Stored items
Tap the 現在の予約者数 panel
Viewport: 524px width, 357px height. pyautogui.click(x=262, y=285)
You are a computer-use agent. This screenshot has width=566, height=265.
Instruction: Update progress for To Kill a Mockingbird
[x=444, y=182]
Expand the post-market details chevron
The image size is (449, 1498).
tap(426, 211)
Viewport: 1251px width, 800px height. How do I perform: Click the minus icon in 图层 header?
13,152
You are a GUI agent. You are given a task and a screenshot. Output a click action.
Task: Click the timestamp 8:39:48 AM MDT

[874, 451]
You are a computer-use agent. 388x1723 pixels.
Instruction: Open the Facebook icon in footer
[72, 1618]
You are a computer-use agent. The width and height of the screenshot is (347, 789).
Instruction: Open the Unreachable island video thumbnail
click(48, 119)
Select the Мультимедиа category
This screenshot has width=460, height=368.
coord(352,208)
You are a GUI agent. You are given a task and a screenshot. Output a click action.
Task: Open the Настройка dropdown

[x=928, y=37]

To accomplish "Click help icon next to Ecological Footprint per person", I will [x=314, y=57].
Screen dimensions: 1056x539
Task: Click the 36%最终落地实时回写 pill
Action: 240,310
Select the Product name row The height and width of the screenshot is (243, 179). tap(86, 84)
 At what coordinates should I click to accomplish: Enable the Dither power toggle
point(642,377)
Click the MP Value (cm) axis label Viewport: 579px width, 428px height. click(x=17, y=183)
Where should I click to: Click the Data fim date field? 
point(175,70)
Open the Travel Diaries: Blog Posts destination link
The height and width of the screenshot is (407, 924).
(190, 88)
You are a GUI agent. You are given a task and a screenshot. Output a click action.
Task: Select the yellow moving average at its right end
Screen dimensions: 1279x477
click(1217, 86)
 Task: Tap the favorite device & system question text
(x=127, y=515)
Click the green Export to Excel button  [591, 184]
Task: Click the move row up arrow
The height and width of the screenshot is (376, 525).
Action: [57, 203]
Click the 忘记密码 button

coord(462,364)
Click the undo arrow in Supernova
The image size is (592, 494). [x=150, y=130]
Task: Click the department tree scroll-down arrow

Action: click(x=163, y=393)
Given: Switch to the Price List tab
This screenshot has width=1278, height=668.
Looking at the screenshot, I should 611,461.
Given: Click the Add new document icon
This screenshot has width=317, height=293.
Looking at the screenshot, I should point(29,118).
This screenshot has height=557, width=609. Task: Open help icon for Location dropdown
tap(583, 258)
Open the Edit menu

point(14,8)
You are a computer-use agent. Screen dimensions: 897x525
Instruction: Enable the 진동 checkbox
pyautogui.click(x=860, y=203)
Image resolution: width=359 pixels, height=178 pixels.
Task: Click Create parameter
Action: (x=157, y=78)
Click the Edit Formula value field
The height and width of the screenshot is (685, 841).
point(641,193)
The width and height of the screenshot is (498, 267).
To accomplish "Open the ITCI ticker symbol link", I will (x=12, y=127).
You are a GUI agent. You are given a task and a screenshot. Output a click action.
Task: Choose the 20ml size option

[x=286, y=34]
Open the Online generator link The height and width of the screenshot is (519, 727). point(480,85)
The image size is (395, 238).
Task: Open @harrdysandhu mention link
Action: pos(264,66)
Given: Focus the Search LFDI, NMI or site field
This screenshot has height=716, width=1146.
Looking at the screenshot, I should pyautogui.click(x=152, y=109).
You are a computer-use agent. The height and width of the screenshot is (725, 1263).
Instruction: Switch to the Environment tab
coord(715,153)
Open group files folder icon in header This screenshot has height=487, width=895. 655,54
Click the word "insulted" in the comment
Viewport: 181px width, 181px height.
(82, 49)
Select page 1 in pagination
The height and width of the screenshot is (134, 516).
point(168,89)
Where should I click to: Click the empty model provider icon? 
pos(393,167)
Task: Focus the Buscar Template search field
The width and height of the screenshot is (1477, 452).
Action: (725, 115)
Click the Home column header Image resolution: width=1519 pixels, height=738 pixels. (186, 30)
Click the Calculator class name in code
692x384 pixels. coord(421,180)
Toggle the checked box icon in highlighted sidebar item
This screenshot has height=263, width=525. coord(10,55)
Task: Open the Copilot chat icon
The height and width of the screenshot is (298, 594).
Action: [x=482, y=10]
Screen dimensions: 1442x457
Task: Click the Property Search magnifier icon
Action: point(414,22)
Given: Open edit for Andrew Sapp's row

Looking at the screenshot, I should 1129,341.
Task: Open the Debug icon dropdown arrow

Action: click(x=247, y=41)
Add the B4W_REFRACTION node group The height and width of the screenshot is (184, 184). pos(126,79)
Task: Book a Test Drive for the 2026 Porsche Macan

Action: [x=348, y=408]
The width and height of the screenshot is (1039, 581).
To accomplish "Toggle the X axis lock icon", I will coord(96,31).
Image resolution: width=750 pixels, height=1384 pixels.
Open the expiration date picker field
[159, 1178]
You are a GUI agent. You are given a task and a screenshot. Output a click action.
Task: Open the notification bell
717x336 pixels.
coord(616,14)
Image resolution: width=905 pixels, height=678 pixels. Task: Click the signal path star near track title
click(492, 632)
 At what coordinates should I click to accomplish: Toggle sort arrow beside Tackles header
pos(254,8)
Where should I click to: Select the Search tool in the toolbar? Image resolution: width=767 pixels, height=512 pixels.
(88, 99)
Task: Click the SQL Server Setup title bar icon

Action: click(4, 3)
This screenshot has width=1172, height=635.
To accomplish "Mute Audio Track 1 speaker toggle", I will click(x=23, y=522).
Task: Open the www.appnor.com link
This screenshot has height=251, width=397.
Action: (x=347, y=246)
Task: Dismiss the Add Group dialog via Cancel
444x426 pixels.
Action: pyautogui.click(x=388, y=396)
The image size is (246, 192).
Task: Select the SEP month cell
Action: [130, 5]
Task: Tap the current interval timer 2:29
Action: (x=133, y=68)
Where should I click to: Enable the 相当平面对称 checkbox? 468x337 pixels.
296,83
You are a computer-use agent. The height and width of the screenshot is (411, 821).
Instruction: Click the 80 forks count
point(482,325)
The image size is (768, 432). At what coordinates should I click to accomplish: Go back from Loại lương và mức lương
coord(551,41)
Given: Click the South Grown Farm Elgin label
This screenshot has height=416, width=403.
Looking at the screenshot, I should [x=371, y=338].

— WORK REQUIRED —
Nothing added, nothing dropped: copy the data above.

— RESULT FOR THIS EXERCISE —
Tap the 現在の予約者数 panel
Viewport: 524px width, 357px height. pyautogui.click(x=262, y=285)
You are a computer-use agent. This screenshot has width=566, height=265.
Instruction: Update progress for To Kill a Mockingbird
[x=444, y=182]
Expand the post-market details chevron
The image size is (449, 1498).
tap(426, 211)
Viewport: 1251px width, 800px height. How do I perform: Click the minus icon in 图层 header?
13,152
You are a GUI agent. You are given a task and a screenshot. Output a click action.
Task: Click the timestamp 8:39:48 AM MDT

[874, 451]
You are a computer-use agent. 388x1723 pixels.
Instruction: Open the Facebook icon in footer
[72, 1618]
You are a computer-use agent. The width and height of the screenshot is (347, 789).
Instruction: Open the Unreachable island video thumbnail
click(48, 119)
Select the Мультимедиа category
This screenshot has width=460, height=368.
coord(352,208)
You are a GUI agent. You are given a task and a screenshot. Output a click action.
Task: Open the Настройка dropdown

[x=928, y=37]

To accomplish "Click help icon next to Ecological Footprint per person", I will [x=314, y=57].
Screen dimensions: 1056x539
Task: Click the 36%最终落地实时回写 pill
Action: 240,310
Select the Product name row The height and width of the screenshot is (243, 179). tap(86, 84)
 At what coordinates should I click to accomplish: Enable the Dither power toggle
point(642,377)
Click the MP Value (cm) axis label Viewport: 579px width, 428px height. click(x=17, y=183)
Where should I click to: Click the Data fim date field? 
point(175,70)
Open the Travel Diaries: Blog Posts destination link
The height and width of the screenshot is (407, 924).
(190, 88)
You are a GUI agent. You are given a task and a screenshot. Output a click action.
Task: Select the yellow moving average at its right end
Screen dimensions: 1279x477
click(1217, 86)
 Task: Tap the favorite device & system question text
(x=127, y=515)
Click the green Export to Excel button  [591, 184]
Task: Click the move row up arrow
The height and width of the screenshot is (376, 525).
Action: [57, 203]
Click the 忘记密码 button

coord(462,364)
Click the undo arrow in Supernova
The image size is (592, 494). [x=150, y=130]
Task: Click the department tree scroll-down arrow

Action: click(x=163, y=393)
Given: Switch to the Price List tab
This screenshot has width=1278, height=668.
Looking at the screenshot, I should 611,461.
Given: Click the Add new document icon
This screenshot has width=317, height=293.
Looking at the screenshot, I should point(29,118).
This screenshot has height=557, width=609. Task: Open help icon for Location dropdown
tap(583, 258)
Open the Edit menu

point(14,8)
You are a computer-use agent. Screen dimensions: 897x525
Instruction: Enable the 진동 checkbox
pyautogui.click(x=860, y=203)
Image resolution: width=359 pixels, height=178 pixels.
Task: Click Create parameter
Action: (x=157, y=78)
Click the Edit Formula value field
The height and width of the screenshot is (685, 841).
point(641,193)
The width and height of the screenshot is (498, 267).
To accomplish "Open the ITCI ticker symbol link", I will (x=12, y=127).
You are a GUI agent. You are given a task and a screenshot. Output a click action.
Task: Choose the 20ml size option

[x=286, y=34]
Open the Online generator link The height and width of the screenshot is (519, 727). point(480,85)
The image size is (395, 238).
Task: Open @harrdysandhu mention link
Action: pos(264,66)
Given: Focus the Search LFDI, NMI or site field
This screenshot has height=716, width=1146.
Looking at the screenshot, I should pyautogui.click(x=152, y=109).
You are a computer-use agent. The height and width of the screenshot is (725, 1263).
Instruction: Switch to the Environment tab
coord(715,153)
Open group files folder icon in header This screenshot has height=487, width=895. 655,54
Click the word "insulted" in the comment
Viewport: 181px width, 181px height.
(82, 49)
Select page 1 in pagination
The height and width of the screenshot is (134, 516).
point(168,89)
Where should I click to: Click the empty model provider icon? 
pos(393,167)
Task: Focus the Buscar Template search field
The width and height of the screenshot is (1477, 452).
Action: (725, 115)
Click the Home column header Image resolution: width=1519 pixels, height=738 pixels. (186, 30)
Click the Calculator class name in code
692x384 pixels. coord(421,180)
Toggle the checked box icon in highlighted sidebar item
This screenshot has height=263, width=525. coord(10,55)
Task: Open the Copilot chat icon
The height and width of the screenshot is (298, 594).
Action: [x=482, y=10]
Screen dimensions: 1442x457
Task: Click the Property Search magnifier icon
Action: point(414,22)
Given: Open edit for Andrew Sapp's row

Looking at the screenshot, I should 1129,341.
Task: Open the Debug icon dropdown arrow

Action: click(x=247, y=41)
Add the B4W_REFRACTION node group The height and width of the screenshot is (184, 184). pos(126,79)
Task: Book a Test Drive for the 2026 Porsche Macan

Action: [x=348, y=408]
The width and height of the screenshot is (1039, 581).
To accomplish "Toggle the X axis lock icon", I will coord(96,31).
Image resolution: width=750 pixels, height=1384 pixels.
Open the expiration date picker field
[159, 1178]
You are a GUI agent. You are given a task and a screenshot. Output a click action.
Task: Open the notification bell
717x336 pixels.
coord(616,14)
Image resolution: width=905 pixels, height=678 pixels. Task: Click the signal path star near track title
click(492, 632)
 At what coordinates should I click to accomplish: Toggle sort arrow beside Tackles header
pos(254,8)
Where should I click to: Select the Search tool in the toolbar? Image resolution: width=767 pixels, height=512 pixels.
(88, 99)
Task: Click the SQL Server Setup title bar icon

Action: click(4, 3)
This screenshot has width=1172, height=635.
To accomplish "Mute Audio Track 1 speaker toggle", I will click(x=23, y=522).
Task: Open the www.appnor.com link
This screenshot has height=251, width=397.
Action: (x=347, y=246)
Task: Dismiss the Add Group dialog via Cancel
444x426 pixels.
Action: pyautogui.click(x=388, y=396)
The image size is (246, 192).
Task: Select the SEP month cell
Action: [130, 5]
Task: Tap the current interval timer 2:29
Action: (x=133, y=68)
Where should I click to: Enable the 相当平面对称 checkbox? 468x337 pixels.
296,83
You are a computer-use agent. The height and width of the screenshot is (411, 821).
Instruction: Click the 80 forks count
point(482,325)
The image size is (768, 432). At what coordinates should I click to accomplish: Go back from Loại lương và mức lương
coord(551,41)
Given: Click the South Grown Farm Elgin label
This screenshot has height=416, width=403.
Looking at the screenshot, I should [x=371, y=338].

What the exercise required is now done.